━━ STORED ROWS ━━
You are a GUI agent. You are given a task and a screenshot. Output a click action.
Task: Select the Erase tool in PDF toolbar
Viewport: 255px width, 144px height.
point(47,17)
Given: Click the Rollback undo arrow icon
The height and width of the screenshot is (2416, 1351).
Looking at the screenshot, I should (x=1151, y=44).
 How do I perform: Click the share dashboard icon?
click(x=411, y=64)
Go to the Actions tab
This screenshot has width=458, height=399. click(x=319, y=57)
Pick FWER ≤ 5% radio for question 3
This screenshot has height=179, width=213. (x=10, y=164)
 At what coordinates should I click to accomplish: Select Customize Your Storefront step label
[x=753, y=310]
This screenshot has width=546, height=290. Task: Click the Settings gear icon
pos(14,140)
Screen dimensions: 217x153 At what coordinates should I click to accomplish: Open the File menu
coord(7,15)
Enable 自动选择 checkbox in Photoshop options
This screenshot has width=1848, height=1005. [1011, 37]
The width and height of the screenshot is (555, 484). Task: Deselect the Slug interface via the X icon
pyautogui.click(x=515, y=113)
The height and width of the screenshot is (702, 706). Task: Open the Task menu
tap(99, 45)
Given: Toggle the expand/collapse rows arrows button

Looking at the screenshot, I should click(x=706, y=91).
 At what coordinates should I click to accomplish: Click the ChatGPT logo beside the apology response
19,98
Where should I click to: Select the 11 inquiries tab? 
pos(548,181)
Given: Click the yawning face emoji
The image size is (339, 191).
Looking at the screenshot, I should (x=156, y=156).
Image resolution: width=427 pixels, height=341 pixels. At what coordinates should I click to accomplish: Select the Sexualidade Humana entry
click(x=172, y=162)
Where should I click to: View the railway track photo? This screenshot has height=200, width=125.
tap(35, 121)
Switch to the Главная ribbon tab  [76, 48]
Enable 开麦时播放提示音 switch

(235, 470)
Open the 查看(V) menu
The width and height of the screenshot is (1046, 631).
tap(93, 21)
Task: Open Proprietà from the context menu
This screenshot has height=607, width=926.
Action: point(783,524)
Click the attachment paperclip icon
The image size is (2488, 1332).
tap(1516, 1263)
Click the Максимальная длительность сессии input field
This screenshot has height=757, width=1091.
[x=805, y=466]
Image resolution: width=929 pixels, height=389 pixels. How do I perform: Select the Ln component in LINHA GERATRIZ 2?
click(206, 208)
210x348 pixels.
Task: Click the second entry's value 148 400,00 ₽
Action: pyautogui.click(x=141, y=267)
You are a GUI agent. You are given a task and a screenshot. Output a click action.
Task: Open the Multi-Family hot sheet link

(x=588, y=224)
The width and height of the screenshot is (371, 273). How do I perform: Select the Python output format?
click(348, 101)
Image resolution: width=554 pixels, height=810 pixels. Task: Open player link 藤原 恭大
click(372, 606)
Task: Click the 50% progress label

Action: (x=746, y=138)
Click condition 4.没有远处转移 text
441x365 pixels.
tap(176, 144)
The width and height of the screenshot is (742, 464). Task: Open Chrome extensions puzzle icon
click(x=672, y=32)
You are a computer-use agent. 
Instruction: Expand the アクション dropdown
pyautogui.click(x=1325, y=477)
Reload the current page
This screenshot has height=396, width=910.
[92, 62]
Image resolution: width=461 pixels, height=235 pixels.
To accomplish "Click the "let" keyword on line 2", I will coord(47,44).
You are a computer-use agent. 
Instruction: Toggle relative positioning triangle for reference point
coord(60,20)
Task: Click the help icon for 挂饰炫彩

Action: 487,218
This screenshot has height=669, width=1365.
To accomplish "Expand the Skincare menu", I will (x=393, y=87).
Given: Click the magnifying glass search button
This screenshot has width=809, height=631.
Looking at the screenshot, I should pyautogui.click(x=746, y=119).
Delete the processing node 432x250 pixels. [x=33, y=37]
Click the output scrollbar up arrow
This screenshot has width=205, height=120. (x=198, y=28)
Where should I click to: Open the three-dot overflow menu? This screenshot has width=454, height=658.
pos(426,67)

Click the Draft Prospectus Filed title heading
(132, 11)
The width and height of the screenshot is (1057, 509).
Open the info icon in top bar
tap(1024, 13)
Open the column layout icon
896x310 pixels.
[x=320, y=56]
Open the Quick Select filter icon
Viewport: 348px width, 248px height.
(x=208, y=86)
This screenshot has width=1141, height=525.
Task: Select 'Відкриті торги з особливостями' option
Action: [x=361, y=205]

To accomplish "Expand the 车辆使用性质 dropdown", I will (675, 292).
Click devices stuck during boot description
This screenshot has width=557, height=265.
━━━
PROBLEM DESCRIPTION
Lay out every line of the records above as a Markdown table with the columns Row and Line, numbering each row and omitting blank lines.

PROBLEM SOLUTION
| Row | Line |
|---|---|
| 1 | You are a GUI agent. You are given a task and a screenshot. Output a click action. |
| 2 | Task: Select the Erase tool in PDF toolbar |
| 3 | Viewport: 255px width, 144px height. |
| 4 | point(47,17) |
| 5 | Given: Click the Rollback undo arrow icon |
| 6 | The height and width of the screenshot is (2416, 1351). |
| 7 | Looking at the screenshot, I should (x=1151, y=44). |
| 8 |  How do I perform: Click the share dashboard icon? |
| 9 | click(x=411, y=64) |
| 10 | Go to the Actions tab |
| 11 | This screenshot has width=458, height=399. click(x=319, y=57) |
| 12 | Pick FWER ≤ 5% radio for question 3 |
| 13 | This screenshot has height=179, width=213. (x=10, y=164) |
| 14 |  At what coordinates should I click to accomplish: Select Customize Your Storefront step label |
| 15 | [x=753, y=310] |
| 16 | This screenshot has width=546, height=290. Task: Click the Settings gear icon |
| 17 | pos(14,140) |
| 18 | Screen dimensions: 217x153 At what coordinates should I click to accomplish: Open the File menu |
| 19 | coord(7,15) |
| 20 | Enable 自动选择 checkbox in Photoshop options |
| 21 | This screenshot has width=1848, height=1005. [1011, 37] |
| 22 | The width and height of the screenshot is (555, 484). Task: Deselect the Slug interface via the X icon |
| 23 | pyautogui.click(x=515, y=113) |
| 24 | The height and width of the screenshot is (702, 706). Task: Open the Task menu |
| 25 | tap(99, 45) |
| 26 | Given: Toggle the expand/collapse rows arrows button |
| 27 | Looking at the screenshot, I should click(x=706, y=91). |
| 28 |  At what coordinates should I click to accomplish: Click the ChatGPT logo beside the apology response |
| 29 | 19,98 |
| 30 | Where should I click to: Select the 11 inquiries tab?  |
| 31 | pos(548,181) |
| 32 | Given: Click the yawning face emoji |
| 33 | The image size is (339, 191). |
| 34 | Looking at the screenshot, I should (x=156, y=156). |
| 35 | Image resolution: width=427 pixels, height=341 pixels. At what coordinates should I click to accomplish: Select the Sexualidade Humana entry |
| 36 | click(x=172, y=162) |
| 37 | Where should I click to: View the railway track photo? This screenshot has height=200, width=125. |
| 38 | tap(35, 121) |
| 39 | Switch to the Главная ribbon tab  [76, 48] |
| 40 | Enable 开麦时播放提示音 switch |
| 41 | (235, 470) |
| 42 | Open the 查看(V) menu |
| 43 | The width and height of the screenshot is (1046, 631). |
| 44 | tap(93, 21) |
| 45 | Task: Open Proprietà from the context menu |
| 46 | This screenshot has height=607, width=926. |
| 47 | Action: point(783,524) |
| 48 | Click the attachment paperclip icon |
| 49 | The image size is (2488, 1332). |
| 50 | tap(1516, 1263) |
| 51 | Click the Максимальная длительность сессии input field |
| 52 | This screenshot has height=757, width=1091. |
| 53 | [x=805, y=466] |
| 54 | Image resolution: width=929 pixels, height=389 pixels. How do I perform: Select the Ln component in LINHA GERATRIZ 2? |
| 55 | click(206, 208) |
| 56 | 210x348 pixels. |
| 57 | Task: Click the second entry's value 148 400,00 ₽ |
| 58 | Action: pyautogui.click(x=141, y=267) |
| 59 | You are a GUI agent. You are given a task and a screenshot. Output a click action. |
| 60 | Task: Open the Multi-Family hot sheet link |
| 61 | (x=588, y=224) |
| 62 | The width and height of the screenshot is (371, 273). How do I perform: Select the Python output format? |
| 63 | click(348, 101) |
| 64 | Image resolution: width=554 pixels, height=810 pixels. Task: Open player link 藤原 恭大 |
| 65 | click(372, 606) |
| 66 | Task: Click the 50% progress label |
| 67 | Action: (x=746, y=138) |
| 68 | Click condition 4.没有远处转移 text |
| 69 | 441x365 pixels. |
| 70 | tap(176, 144) |
| 71 | The width and height of the screenshot is (742, 464). Task: Open Chrome extensions puzzle icon |
| 72 | click(x=672, y=32) |
| 73 | You are a computer-use agent.  |
| 74 | Instruction: Expand the アクション dropdown |
| 75 | pyautogui.click(x=1325, y=477) |
| 76 | Reload the current page |
| 77 | This screenshot has height=396, width=910. |
| 78 | [92, 62] |
| 79 | Image resolution: width=461 pixels, height=235 pixels. |
| 80 | To accomplish "Click the "let" keyword on line 2", I will coord(47,44). |
| 81 | You are a computer-use agent.  |
| 82 | Instruction: Toggle relative positioning triangle for reference point |
| 83 | coord(60,20) |
| 84 | Task: Click the help icon for 挂饰炫彩 |
| 85 | Action: 487,218 |
| 86 | This screenshot has height=669, width=1365. |
| 87 | To accomplish "Expand the Skincare menu", I will (x=393, y=87). |
| 88 | Given: Click the magnifying glass search button |
| 89 | This screenshot has width=809, height=631. |
| 90 | Looking at the screenshot, I should pyautogui.click(x=746, y=119). |
| 91 | Delete the processing node 432x250 pixels. [x=33, y=37] |
| 92 | Click the output scrollbar up arrow |
| 93 | This screenshot has width=205, height=120. (x=198, y=28) |
| 94 | Where should I click to: Open the three-dot overflow menu? This screenshot has width=454, height=658. |
| 95 | pos(426,67) |
| 96 | Click the Draft Prospectus Filed title heading |
| 97 | (132, 11) |
| 98 | The width and height of the screenshot is (1057, 509). |
| 99 | Open the info icon in top bar |
| 100 | tap(1024, 13) |
| 101 | Open the column layout icon |
| 102 | 896x310 pixels. |
| 103 | [x=320, y=56] |
| 104 | Open the Quick Select filter icon |
| 105 | Viewport: 348px width, 248px height. |
| 106 | (x=208, y=86) |
| 107 | This screenshot has width=1141, height=525. |
| 108 | Task: Select 'Відкриті торги з особливостями' option |
| 109 | Action: [x=361, y=205] |
| 110 | To accomplish "Expand the 车辆使用性质 dropdown", I will (675, 292). |
| 111 | Click devices stuck during boot description |
| 112 | This screenshot has width=557, height=265. |